About this exercise: Please restate, word for word, the lines below that begin at the one with "532x417 pixels. How" and end at the one with "Viewport: 728px width, 574px height.". Leave out all other lines.

Dataset section start

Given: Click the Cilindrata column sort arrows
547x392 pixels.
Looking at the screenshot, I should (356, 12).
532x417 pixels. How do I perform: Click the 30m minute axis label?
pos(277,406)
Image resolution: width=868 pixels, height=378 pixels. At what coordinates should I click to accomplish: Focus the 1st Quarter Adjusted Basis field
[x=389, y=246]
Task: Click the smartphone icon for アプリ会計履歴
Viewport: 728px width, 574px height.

Dataset section end
Dataset section start

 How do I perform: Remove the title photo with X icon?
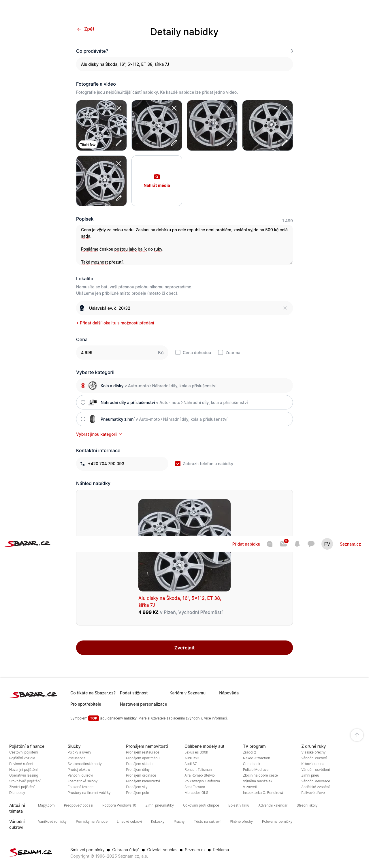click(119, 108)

Dataset section end
Dataset section start

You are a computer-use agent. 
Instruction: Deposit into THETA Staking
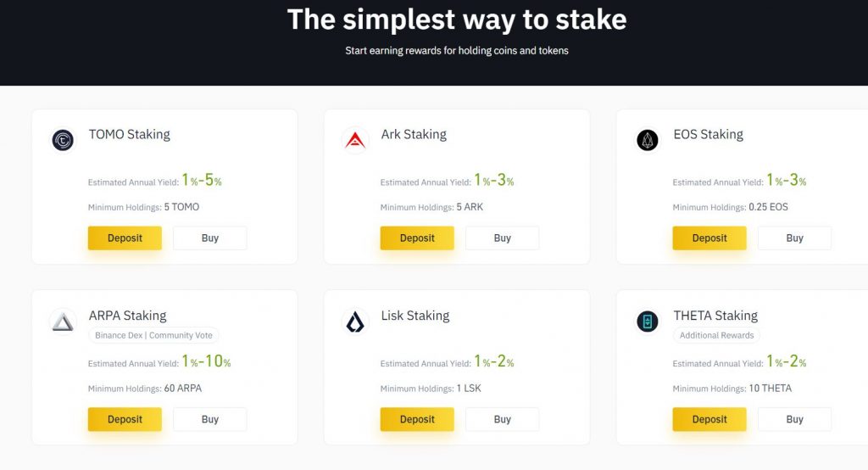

Dataset section end

Worked solution:
532x417 pixels. How do I perform: Click the 30m minute axis label?
pos(277,406)
Image resolution: width=868 pixels, height=378 pixels. At what coordinates should I click to accomplish: Focus the 1st Quarter Adjusted Basis field
[x=389, y=246]
Task: Click the smartphone icon for アプリ会計履歴
Viewport: 728px width, 574px height.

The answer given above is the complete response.